There are no longer any suckers left with deep pockets and the desire to buy newspapers even at fire sale prices.

Last week, Hearst CEO Victor Ganzi abruptly resigned, citing “irreconcilable policy differences” over the future direction of the company.
What does he mean by that? Usually executives say “I’m taking time off to spend with my family…”
The New York Times and Business Week reported that the reason for Ganzi to leave a multi-million dollar-a -year, ivory tower position was recent investments and dismal returns in newspapers. He made some bad decisions.
Fortune and Portfolio said no, that was just an obvious-suspect guess and that the conflict was really over something else. Yeah, right.  Becuase Hillary was out of the race, perhaps?
Hearst made its last big newspaper acquisition in November 2007, buying the Tribune’s (former Times-Mirror) dailies in the well-heeled Connecticut suburbs of Greenwich and Stamford. Hearst has also signed on to numerous joint ventures with Dean Singleton’s MediaNews (bottom feeders), bought an interest in the company and thus has been poised to take over, should Singleton falter under its heavy debt load. That would be like owning the rights to own Enron in 2006.
This has been the longest, most grueling month for newspapers. Advertising reveue continues to fall like a brick thrown out of the new Hearst building. The editors need to fire the “business side” and get things turned around. That’s the ticket.
How about editors delivering the paper before they come to work in the morning?
A not uncommon position taken by executive editors
The editors may be finding out that their ivory tower positions of filtering only the news that fits their liberal agenda is not viable any more. Each exectutive editor may want to pull their head out of their ass and look around at the massive layoffs.
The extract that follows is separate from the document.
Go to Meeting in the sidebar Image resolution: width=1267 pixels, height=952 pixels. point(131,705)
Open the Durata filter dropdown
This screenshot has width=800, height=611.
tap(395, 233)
2 thoughts on “This will be the first of many terrible years for newspapers

  1. I’m old enough to appreciate that the necessity of paper documents to transfer information have seen it’s day.

    When the amalgation of entertainment and news occured in the 70’s, and the dumbing down of public school standards, losing the informed citizen became a problem. Passively watching what has become network propoganda now passes for educating the public about current events… so sad.
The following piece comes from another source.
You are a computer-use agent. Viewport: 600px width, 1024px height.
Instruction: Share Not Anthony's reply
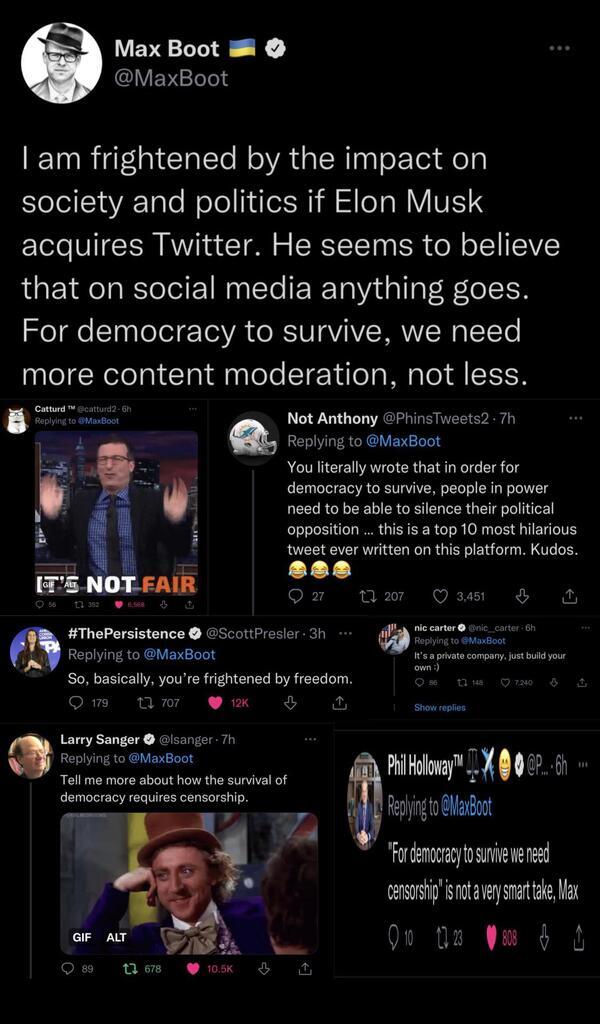tap(570, 596)
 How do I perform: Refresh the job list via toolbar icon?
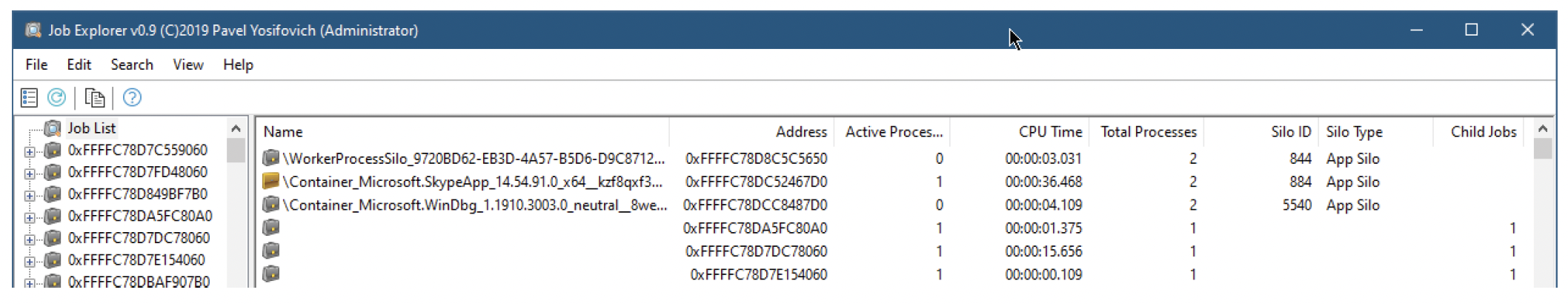(56, 97)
  2. The once, strongest newspapers in the country are on mat and down for the count.

    The Los Angeles Times and Chicago Tribune controlling investor Sam Zell may be unable to stop the loss of advertising revenue leading him and other U.S. newspaper publishers closer to default on billions of dollars in debt.

    Zell’s Tribune Co., (a new media company formed by the collapse of Times-Mirror and the Chicago Tribune chains), could face default by the end of the year, Standard & Poor’s analyst Emile Courtney said on June 13 in New York. “In the absence of additional asset sales, we think that it’s a possibility as early as December,” Courtney said in a telephone interview, reported Bloomberg.

    Tribune may not be able to generate enough cash to meet the terms of loans that financed its Dec. 20 leveraged buyout, Courtney said. Gimme Credit LLC on June 6 called the debt situation “deteriorating.” It recommends selling Tribune bonds.

    Industry print advertising sales suffered the biggest drop in at least 37 years in the first quarter, the eighth straight decline, as reported by the Newspaper Association of America.

    Newspaper companies in danger of default include William Dean Singleton’s MediaNews Group Inc., publisher of the San Jose Mercury News; Journal Register Co., the New Haven Register owner; and Florida Times-Union parent Morris Publishing Group, according to S&P’s Courtney.

    Insufficient Cash Flow

    Philadelphia Media Holdings LLC, the publisher of the Pulitzer Prize-winning Philadelphia Inquirer, defaulted on $85 million of its debt when it failed to maintain sufficient cash levels to comply with loan agreements, S&P reported on June 5.

    Failure to generate adequate cash may ultimately push some newspaper companies into bankruptcy, said Mark Young, president of Grist Mill Advisors, an investment bank in South Natick, Massachusetts, that specializes in media deals.